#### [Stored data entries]
********
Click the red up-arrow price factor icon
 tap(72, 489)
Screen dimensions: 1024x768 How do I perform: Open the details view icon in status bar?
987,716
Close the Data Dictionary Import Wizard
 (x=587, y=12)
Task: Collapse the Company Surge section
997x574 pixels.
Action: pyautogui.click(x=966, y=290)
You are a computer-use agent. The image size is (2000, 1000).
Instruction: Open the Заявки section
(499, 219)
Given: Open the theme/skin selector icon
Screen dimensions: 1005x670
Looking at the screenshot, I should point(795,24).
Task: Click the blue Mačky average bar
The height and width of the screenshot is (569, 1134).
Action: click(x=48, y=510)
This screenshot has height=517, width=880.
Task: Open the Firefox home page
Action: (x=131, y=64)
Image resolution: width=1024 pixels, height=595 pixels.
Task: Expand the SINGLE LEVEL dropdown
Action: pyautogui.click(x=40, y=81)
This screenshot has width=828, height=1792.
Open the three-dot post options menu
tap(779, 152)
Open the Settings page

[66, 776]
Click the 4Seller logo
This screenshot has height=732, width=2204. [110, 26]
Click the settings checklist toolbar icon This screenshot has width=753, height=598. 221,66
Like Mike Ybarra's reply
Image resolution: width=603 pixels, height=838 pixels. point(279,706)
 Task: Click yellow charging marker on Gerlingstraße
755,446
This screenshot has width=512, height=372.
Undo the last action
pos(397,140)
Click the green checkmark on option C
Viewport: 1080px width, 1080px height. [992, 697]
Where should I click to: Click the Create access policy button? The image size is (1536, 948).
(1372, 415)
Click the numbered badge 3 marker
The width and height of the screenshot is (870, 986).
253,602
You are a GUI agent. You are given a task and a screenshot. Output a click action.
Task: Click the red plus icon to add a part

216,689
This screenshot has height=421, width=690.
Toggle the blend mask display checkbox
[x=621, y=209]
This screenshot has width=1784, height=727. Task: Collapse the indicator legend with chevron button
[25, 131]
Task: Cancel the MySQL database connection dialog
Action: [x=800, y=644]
********
#### [EXERCISE DIRECTIONS]
The records above need to be returned in full, with nothing altered.

#### [YOUR RESPONSE]
Click the red up-arrow price factor icon
 tap(72, 489)
Screen dimensions: 1024x768 How do I perform: Open the details view icon in status bar?
987,716
Close the Data Dictionary Import Wizard
 (x=587, y=12)
Task: Collapse the Company Surge section
997x574 pixels.
Action: pyautogui.click(x=966, y=290)
You are a computer-use agent. The image size is (2000, 1000).
Instruction: Open the Заявки section
(499, 219)
Given: Open the theme/skin selector icon
Screen dimensions: 1005x670
Looking at the screenshot, I should point(795,24).
Task: Click the blue Mačky average bar
The height and width of the screenshot is (569, 1134).
Action: click(x=48, y=510)
This screenshot has height=517, width=880.
Task: Open the Firefox home page
Action: (x=131, y=64)
Image resolution: width=1024 pixels, height=595 pixels.
Task: Expand the SINGLE LEVEL dropdown
Action: pyautogui.click(x=40, y=81)
This screenshot has width=828, height=1792.
Open the three-dot post options menu
tap(779, 152)
Open the Settings page

[66, 776]
Click the 4Seller logo
This screenshot has height=732, width=2204. [110, 26]
Click the settings checklist toolbar icon This screenshot has width=753, height=598. 221,66
Like Mike Ybarra's reply
Image resolution: width=603 pixels, height=838 pixels. point(279,706)
 Task: Click yellow charging marker on Gerlingstraße
755,446
This screenshot has width=512, height=372.
Undo the last action
pos(397,140)
Click the green checkmark on option C
Viewport: 1080px width, 1080px height. [992, 697]
Where should I click to: Click the Create access policy button? The image size is (1536, 948).
(1372, 415)
Click the numbered badge 3 marker
The width and height of the screenshot is (870, 986).
253,602
You are a GUI agent. You are given a task and a screenshot. Output a click action.
Task: Click the red plus icon to add a part

216,689
This screenshot has height=421, width=690.
Toggle the blend mask display checkbox
[x=621, y=209]
This screenshot has width=1784, height=727. Task: Collapse the indicator legend with chevron button
[25, 131]
Task: Cancel the MySQL database connection dialog
Action: [x=800, y=644]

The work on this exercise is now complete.